About this task —
Character for character, transcribe the entries below, minus the images.

Input records —
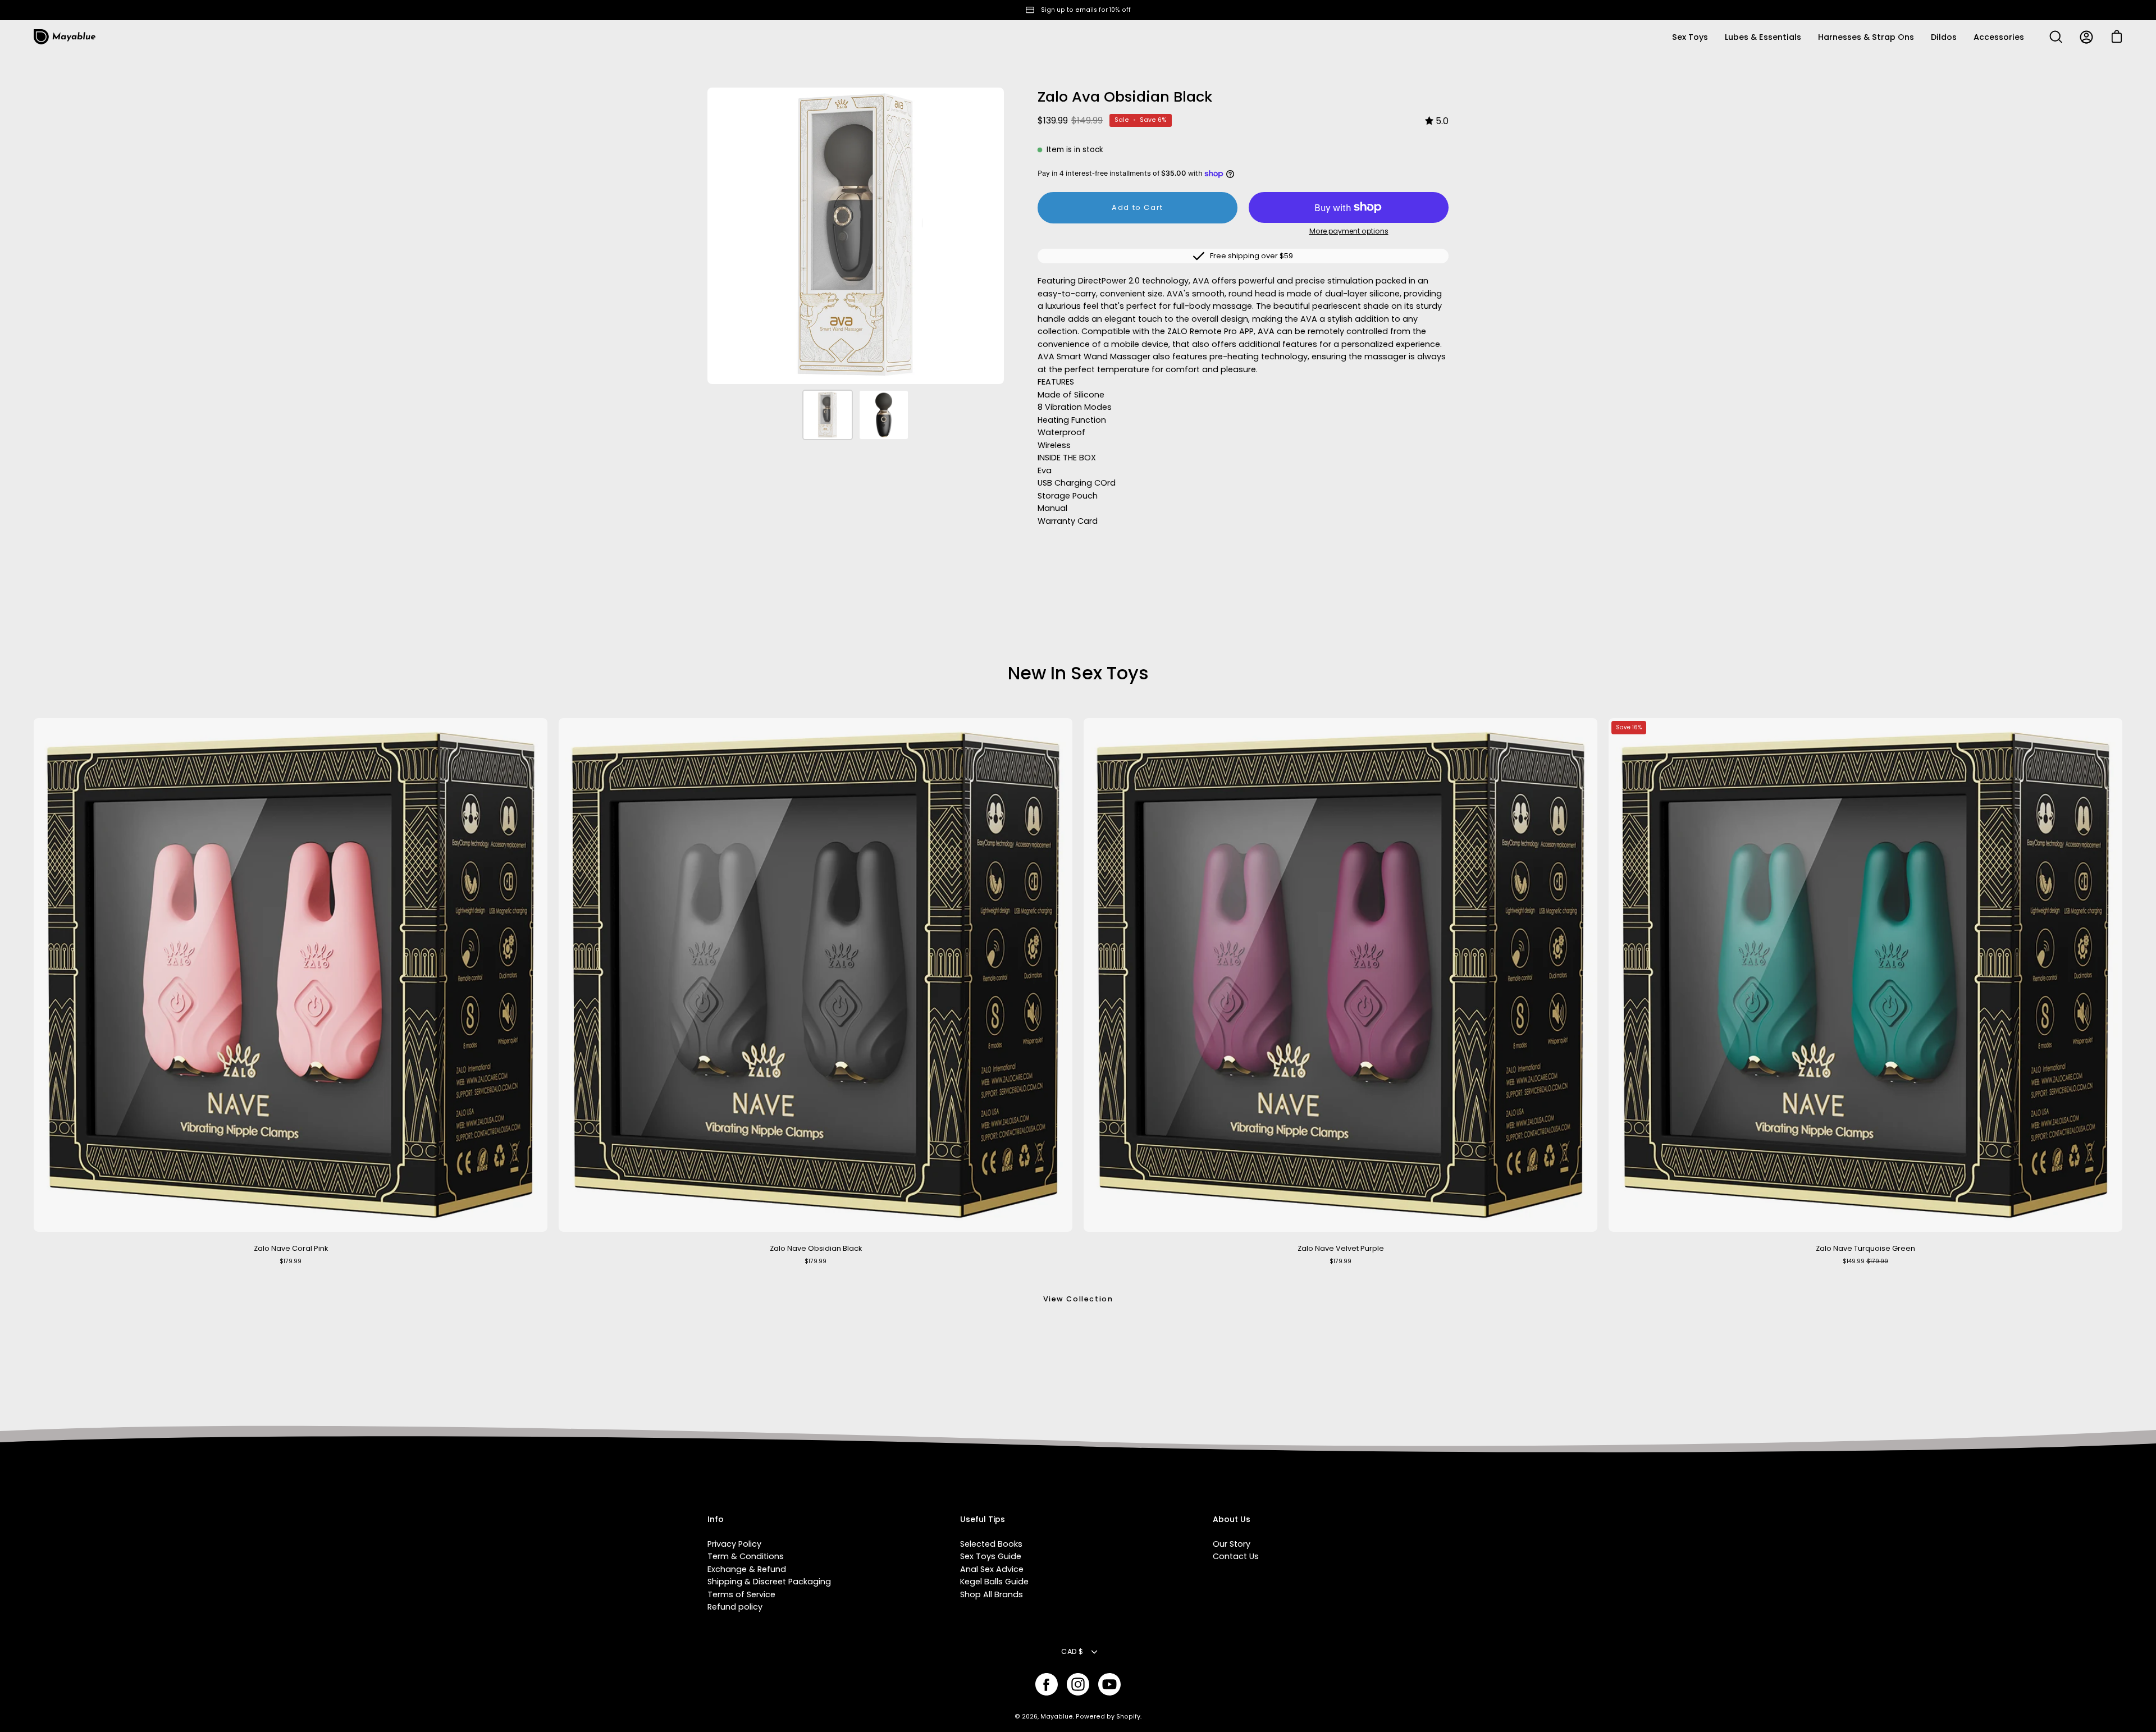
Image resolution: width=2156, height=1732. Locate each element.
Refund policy (734, 1606)
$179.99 (291, 1261)
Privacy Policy (734, 1544)
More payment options (1348, 231)
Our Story (1231, 1544)
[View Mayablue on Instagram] (1078, 1684)
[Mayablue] (64, 37)
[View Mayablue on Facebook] (1046, 1684)
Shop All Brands (991, 1594)
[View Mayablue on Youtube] (1109, 1684)
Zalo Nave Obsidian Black (816, 1248)
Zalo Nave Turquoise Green (1865, 1248)
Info (715, 1520)
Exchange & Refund (746, 1569)
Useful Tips (982, 1520)
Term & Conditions (745, 1556)
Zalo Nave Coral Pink (291, 1248)
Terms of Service (741, 1594)
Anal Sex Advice (992, 1569)
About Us (1231, 1520)
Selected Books (991, 1544)
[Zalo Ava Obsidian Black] (827, 415)
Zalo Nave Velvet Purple (1341, 1248)
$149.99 (1865, 1261)
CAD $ (1072, 1651)
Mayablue (1056, 1716)
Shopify (1128, 1716)
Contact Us (1236, 1556)
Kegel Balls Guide (994, 1581)
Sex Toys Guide (990, 1556)
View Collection (1078, 1299)
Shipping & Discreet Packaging (769, 1581)
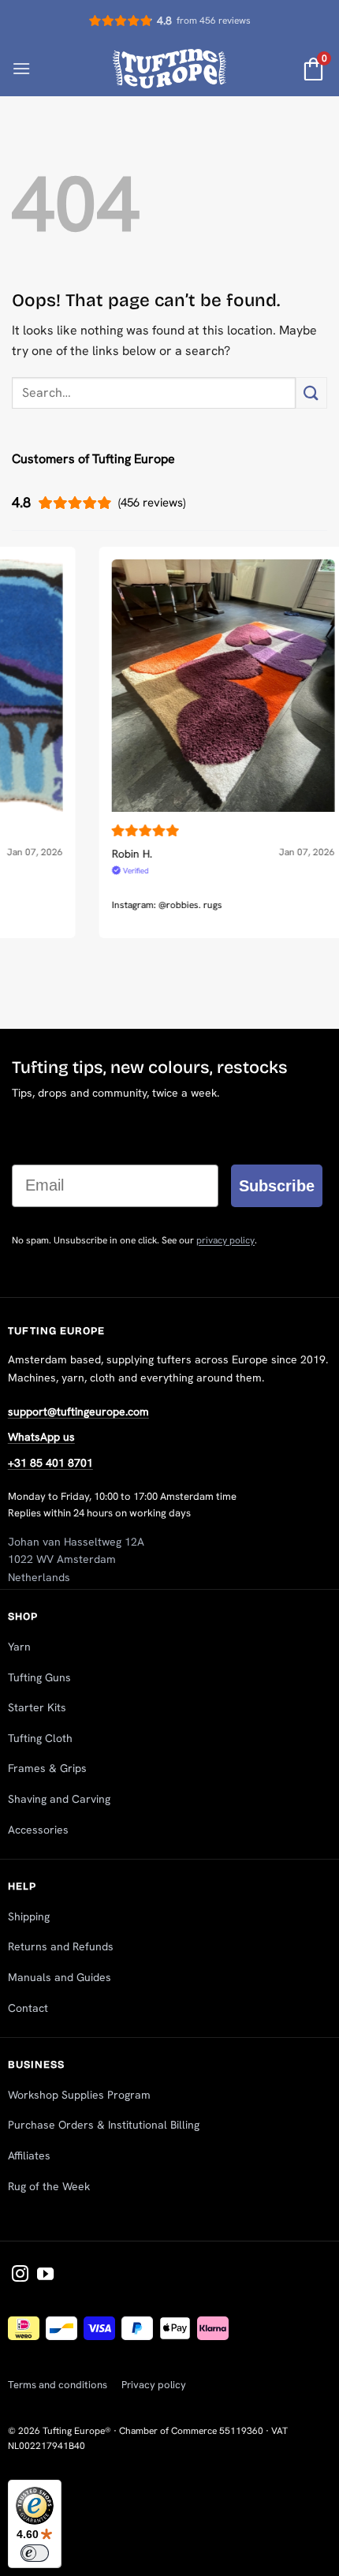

Written reply —
Image resolution: width=2156, height=1732. Locate each element.
Refund policy (734, 1606)
$179.99 (291, 1261)
Privacy Policy (734, 1544)
More payment options (1348, 231)
Our Story (1231, 1544)
[View Mayablue on Instagram] (1078, 1684)
[Mayablue] (64, 37)
[View Mayablue on Facebook] (1046, 1684)
Shop All Brands (991, 1594)
[View Mayablue on Youtube] (1109, 1684)
Zalo Nave Obsidian Black (816, 1248)
Zalo Nave Turquoise Green (1865, 1248)
Info (715, 1520)
Exchange & Refund (746, 1569)
Useful Tips (982, 1520)
Term & Conditions (745, 1556)
Zalo Nave Coral Pink (291, 1248)
Terms of Service (741, 1594)
Anal Sex Advice (992, 1569)
About Us (1231, 1520)
Selected Books (991, 1544)
[Zalo Ava Obsidian Black] (827, 415)
Zalo Nave Velvet Purple (1341, 1248)
$149.99 (1865, 1261)
CAD $ (1072, 1651)
Mayablue (1056, 1716)
Shopify (1128, 1716)
Contact Us (1236, 1556)
Kegel Balls Guide (994, 1581)
Sex Toys Guide (990, 1556)
View Collection (1078, 1299)
Shipping & Discreet Packaging (769, 1581)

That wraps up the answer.